AIR bag manufacturer Takata Corp (7312.T) and Japanese carmakers including Honda Motor Co (7267.T) are locked in the commercial equivalent of a bad marriage; not entirely happy in each other’s company but unable to break apart and wary of potentially costly court battles.

Honda on Friday unveiled a new model with an unusual sales pitch – fuel efficient, lots of cargo space and, by the way, no air bag inflators made by Takata, the Japanese supplier at the center of a global safety crisis that has rocked both companies.

Over the past five years, recalls have ballooned to include 36 million vehicles fitted with potentially lethal Takata air bags, triggering a criminal investigation and lawsuits in the United States, and testing ties between Takata and its main customers, bankers and auto executives say.

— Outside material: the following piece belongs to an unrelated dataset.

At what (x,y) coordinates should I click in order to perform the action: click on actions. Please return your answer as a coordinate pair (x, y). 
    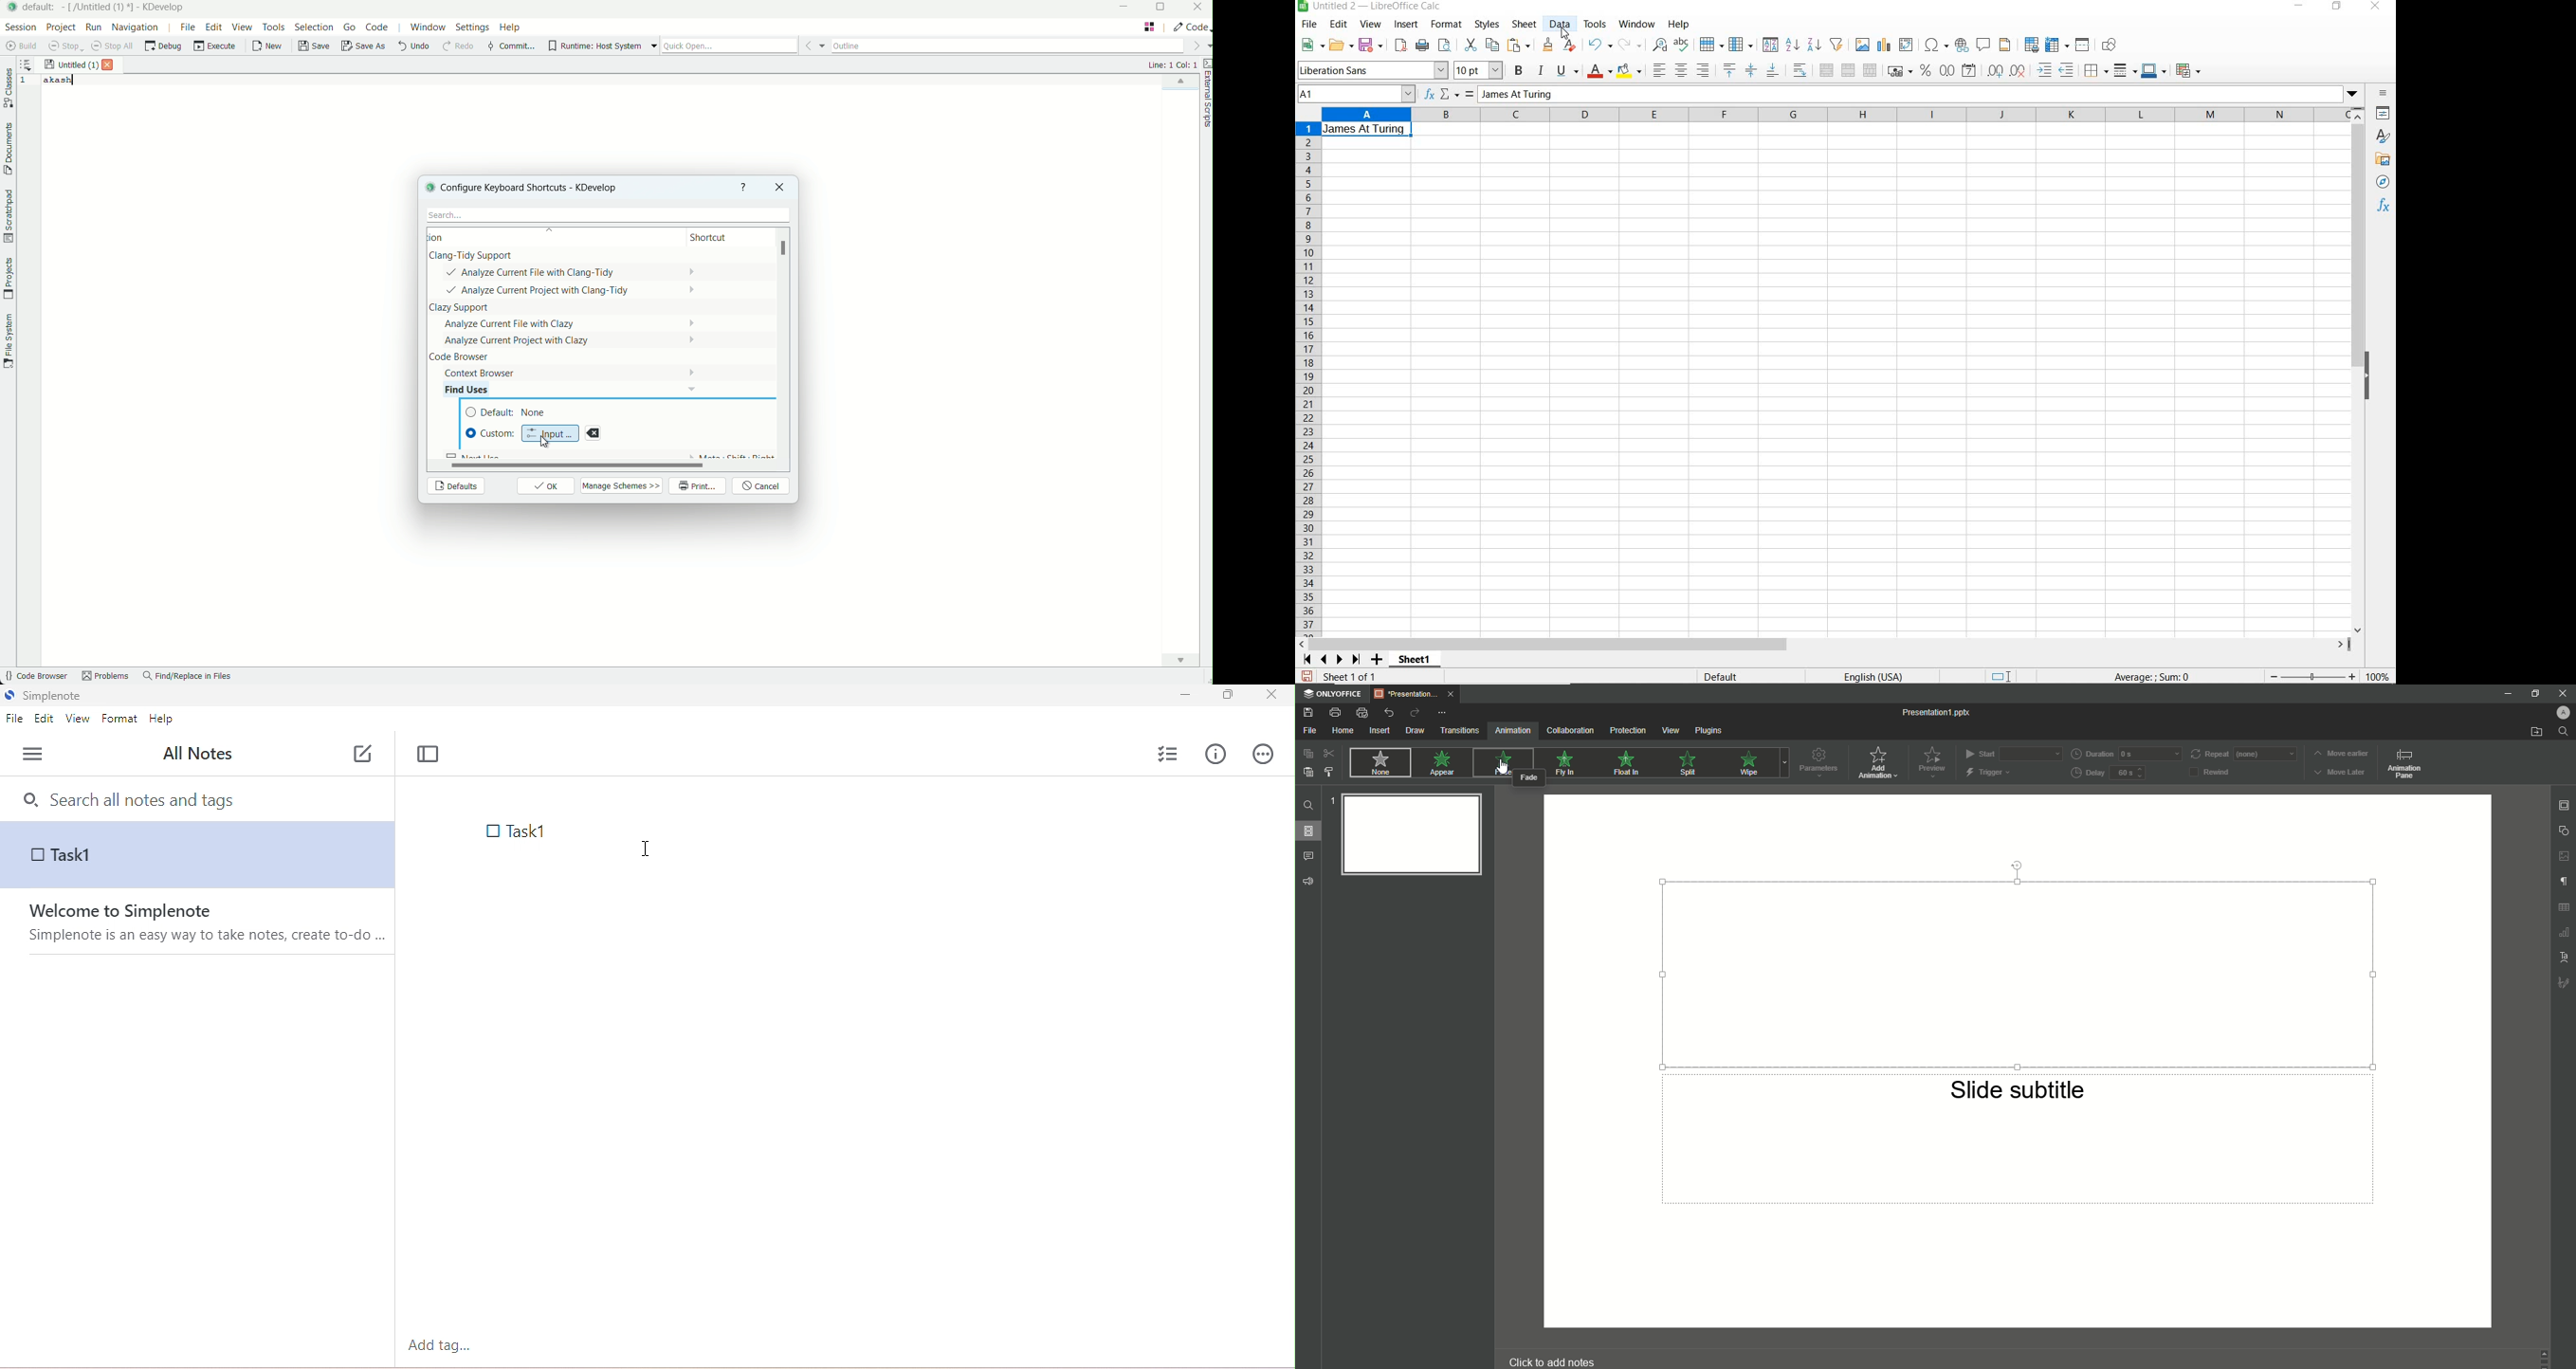
    Looking at the image, I should click on (1264, 756).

Automakers don’t normally discuss supply arrangements for components like air bags in their new models.

But in a departure that underscores an increasingly strained relationship, Sho Minekawa, Honda senior managing director, said the new Shuttle wagon sold only in Japan would use inflators from Takata’s rival, Daicel Corp (4202.T).

“We use very little from Takata for our domestic models and that’s been the trend in recent years,” Minekawa said in response to a question at the launch of the new car. “There was a time when we used a lot.”

The uneasy dynamic explains why Japan’s automakers have not been agitating for a shake-up or even restructuring at Takata even as they give new contracts to other suppliers.

The automakers need Takata to supply replacement parts for urgent repairs and cannot demand compensation that would endanger its ability to do so in an industry where no rival could readily take up the slack.

A court battle could risk embarrassing disclosures about the responsibility of automakers in reviewing Takata’s designs or in pushing for cost cutting, a banker who has been in contact with Takata said.

“The most important thing from the perspective of the automakers is that they can ensure replacement parts are being supplied in a stable fashion,” said Masaki Higurashi, deputy director of the automobile division at Japan’s trade ministry who is involved in coordinating the government’s monitoring of the recall crisis.